The fact that Stevens’s sentence was merely voidable for error at the time the petition was filed because no court had yet determined the sentence to be in error further distinguishes this case from Allen. In Allen, prior to the Commonwealth’s filing of the commitment petition, the trial court had allowed the defendant’s motion to correct his sentence and ordered that he be credited with 58 days of jail credit.4 Allen, 73 Mass.App.Ct. at 83-864. The trial court having corrected the error prior to the filing of the petition, a portion of the defendant’s sentence had been voided by the court prior to the petition being filed. The Appeals Court thus determined that the defendant’s sentence had ended prior to the filing of the petition. Id. Such is not the case here. Stevens did not seek to have his sentence corrected and have the days his sentence was stayed credited to his sentence until he filed this petition on September 23, 2010, six years after he completed his sentence5 and after the Commonwealth filed the petition for his commitment as a sexually dangerous person. While a portion — 6 days — of his sentence may have been voidable at the time the petition was filed, it was a valid, lawful sentence at that time, *326which had not expired. Stevens, therefore, was a “prisoner” under § 12(b) at the time the petition was filed.
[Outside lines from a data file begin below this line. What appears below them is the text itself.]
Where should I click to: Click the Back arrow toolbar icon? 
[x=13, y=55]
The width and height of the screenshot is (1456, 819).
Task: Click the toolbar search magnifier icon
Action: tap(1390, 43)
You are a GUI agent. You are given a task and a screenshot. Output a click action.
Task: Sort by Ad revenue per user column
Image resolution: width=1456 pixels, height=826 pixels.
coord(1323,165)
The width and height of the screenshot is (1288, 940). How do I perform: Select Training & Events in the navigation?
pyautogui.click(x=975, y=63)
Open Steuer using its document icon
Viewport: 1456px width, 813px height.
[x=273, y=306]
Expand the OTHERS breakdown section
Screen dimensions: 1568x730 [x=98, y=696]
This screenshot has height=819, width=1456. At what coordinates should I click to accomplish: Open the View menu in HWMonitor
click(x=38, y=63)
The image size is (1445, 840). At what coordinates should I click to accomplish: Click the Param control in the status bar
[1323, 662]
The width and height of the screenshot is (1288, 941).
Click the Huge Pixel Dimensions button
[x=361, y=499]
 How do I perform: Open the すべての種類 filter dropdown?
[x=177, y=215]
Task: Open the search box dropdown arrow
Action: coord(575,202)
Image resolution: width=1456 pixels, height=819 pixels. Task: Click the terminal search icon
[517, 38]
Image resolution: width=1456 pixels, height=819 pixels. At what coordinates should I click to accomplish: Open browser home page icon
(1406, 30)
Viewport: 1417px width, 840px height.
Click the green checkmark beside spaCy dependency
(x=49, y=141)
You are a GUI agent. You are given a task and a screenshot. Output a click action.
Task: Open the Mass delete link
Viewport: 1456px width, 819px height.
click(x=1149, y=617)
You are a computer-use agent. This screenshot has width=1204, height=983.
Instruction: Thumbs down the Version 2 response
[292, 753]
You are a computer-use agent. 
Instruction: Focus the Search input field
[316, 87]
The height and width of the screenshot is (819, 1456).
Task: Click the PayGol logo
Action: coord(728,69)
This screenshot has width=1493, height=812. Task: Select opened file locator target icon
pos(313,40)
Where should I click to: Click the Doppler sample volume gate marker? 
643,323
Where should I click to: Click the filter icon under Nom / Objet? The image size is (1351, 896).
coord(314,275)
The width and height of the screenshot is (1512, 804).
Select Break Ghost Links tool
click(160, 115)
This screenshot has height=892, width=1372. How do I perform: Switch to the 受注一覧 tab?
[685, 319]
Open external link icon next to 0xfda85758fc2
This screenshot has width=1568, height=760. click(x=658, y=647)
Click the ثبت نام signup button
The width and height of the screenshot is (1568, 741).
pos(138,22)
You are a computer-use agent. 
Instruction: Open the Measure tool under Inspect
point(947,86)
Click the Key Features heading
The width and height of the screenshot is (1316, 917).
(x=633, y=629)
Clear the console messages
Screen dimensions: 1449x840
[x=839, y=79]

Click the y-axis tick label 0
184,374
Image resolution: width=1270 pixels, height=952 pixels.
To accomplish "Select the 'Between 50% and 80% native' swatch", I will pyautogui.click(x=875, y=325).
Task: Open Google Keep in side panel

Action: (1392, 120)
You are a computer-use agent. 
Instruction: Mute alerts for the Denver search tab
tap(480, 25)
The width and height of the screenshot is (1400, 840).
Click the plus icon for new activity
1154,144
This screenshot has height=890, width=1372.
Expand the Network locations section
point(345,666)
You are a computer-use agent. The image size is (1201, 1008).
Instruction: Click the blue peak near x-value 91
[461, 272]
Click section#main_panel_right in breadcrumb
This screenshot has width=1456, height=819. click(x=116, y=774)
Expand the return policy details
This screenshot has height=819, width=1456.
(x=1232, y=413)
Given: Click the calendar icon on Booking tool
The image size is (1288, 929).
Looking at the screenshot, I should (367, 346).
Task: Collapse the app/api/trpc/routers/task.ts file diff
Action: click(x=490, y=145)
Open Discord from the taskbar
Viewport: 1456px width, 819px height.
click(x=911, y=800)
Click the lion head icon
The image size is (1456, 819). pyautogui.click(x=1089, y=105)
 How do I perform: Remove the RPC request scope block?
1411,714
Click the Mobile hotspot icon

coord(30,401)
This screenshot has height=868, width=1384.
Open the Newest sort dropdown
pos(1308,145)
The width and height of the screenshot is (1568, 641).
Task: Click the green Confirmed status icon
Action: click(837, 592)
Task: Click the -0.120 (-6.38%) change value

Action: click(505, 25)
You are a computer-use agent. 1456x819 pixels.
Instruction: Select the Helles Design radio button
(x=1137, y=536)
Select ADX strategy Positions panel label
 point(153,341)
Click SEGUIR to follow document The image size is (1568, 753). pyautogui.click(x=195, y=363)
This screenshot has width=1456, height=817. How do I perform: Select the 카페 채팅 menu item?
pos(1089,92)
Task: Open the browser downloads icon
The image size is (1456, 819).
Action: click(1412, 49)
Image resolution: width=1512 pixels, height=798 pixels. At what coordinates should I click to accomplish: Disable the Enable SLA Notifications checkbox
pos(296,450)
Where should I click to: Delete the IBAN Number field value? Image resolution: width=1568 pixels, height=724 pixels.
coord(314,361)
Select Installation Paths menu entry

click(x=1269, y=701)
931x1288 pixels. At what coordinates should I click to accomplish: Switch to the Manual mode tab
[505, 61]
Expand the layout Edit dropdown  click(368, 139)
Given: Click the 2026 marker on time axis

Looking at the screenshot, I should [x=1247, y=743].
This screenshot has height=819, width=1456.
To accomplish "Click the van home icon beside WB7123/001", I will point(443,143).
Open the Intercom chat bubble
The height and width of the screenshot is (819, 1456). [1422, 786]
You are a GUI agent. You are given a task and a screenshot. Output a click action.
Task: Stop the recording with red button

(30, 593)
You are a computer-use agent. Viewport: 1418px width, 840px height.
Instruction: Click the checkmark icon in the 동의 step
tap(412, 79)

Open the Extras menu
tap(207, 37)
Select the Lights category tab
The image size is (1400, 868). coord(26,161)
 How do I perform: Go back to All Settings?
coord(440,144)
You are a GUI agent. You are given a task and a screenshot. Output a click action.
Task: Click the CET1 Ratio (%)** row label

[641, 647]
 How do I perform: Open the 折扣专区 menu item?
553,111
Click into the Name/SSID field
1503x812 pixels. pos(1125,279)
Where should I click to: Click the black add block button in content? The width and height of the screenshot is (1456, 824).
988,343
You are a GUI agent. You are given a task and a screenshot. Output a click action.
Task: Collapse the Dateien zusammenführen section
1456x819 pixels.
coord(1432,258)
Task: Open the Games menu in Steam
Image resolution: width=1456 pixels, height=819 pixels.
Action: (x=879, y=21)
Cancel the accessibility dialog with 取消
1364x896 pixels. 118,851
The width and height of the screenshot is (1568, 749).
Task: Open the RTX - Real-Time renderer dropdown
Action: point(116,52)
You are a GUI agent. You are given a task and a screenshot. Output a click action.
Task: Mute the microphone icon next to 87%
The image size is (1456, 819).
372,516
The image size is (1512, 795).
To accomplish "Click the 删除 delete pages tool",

Accordingly, because Stevens was a “prisoner” under § 12(b) on January 30, 2004, the Commonwealth satisfied the statutory prerequisite to the filing of the petition, and its petition for commitment of Stevens as a sexually dangerous person was valid. The court adjudicated Stevens a sexually dangerous person and committed him to the Treatment Center. He was subsequently found to remain a sexually dangerous person in a §9 proceeding and remains lawfully committed to the Treatment Center. Stevens is not entitled to immediate release from his commitment, and his petition will therefore be DENIED.

ORDER

For the foregoing reasons, it is hereby ORDERED that Stevens’s motion to correct miscalculation of jail credits, petition for habeas corpus, and motion for preliminary and permanent injunctive relief is DENIED.

Stevens asserts that he was entitled to 7 days of jail credit for the period from September 1, 1999 to September 7, 1999. However, the date on which Stevens began serving his sentence, September 7, 1999, should not be included in the calculation of such jail credits. The number of days creditable for this period was therefore 6 days.

Steven also argues that the DOC failed to credit him with 5 days of earned good time for work and education programs for month of January 2004. Stevens argument is without merit. As discussed above, the records of the DOC show that the DOC included 5 days for the month of January 2004 in its calculation of Stevens’s earned good time, thus bringing his earned good time to 132 days. Further, under G.L.c. 127, §129D, the Commissioner of DOC has discretion in awarding earned good time, and Steven’s claim for such good time is untimely.

As recognized by the dissent in Coffin, courts in other states have addressed the question of the lawfulness of the underlying imprisonment as a jurisdictional issue. Coffin, 458 Mass. at 193, n.5; see In re Detention of Keeney, 141 Wash.App. 318, 329-30 (2007); Larimore v. State, 2 So.3d 101, 114 (Fla. 2008). The Supreme Judicial Court has not done so.

Similarly, in Coffin, the Supreme Judicial had determined that the statute under which the defendant was serving his sentence was unconstitutional more than 5 months before the Commonwealth filed its petition seeking to commit the defendant as a sexually dangerous person.

Having completed his sentence, Stevens request that this court correct a miscalculation of his jail credits is moot.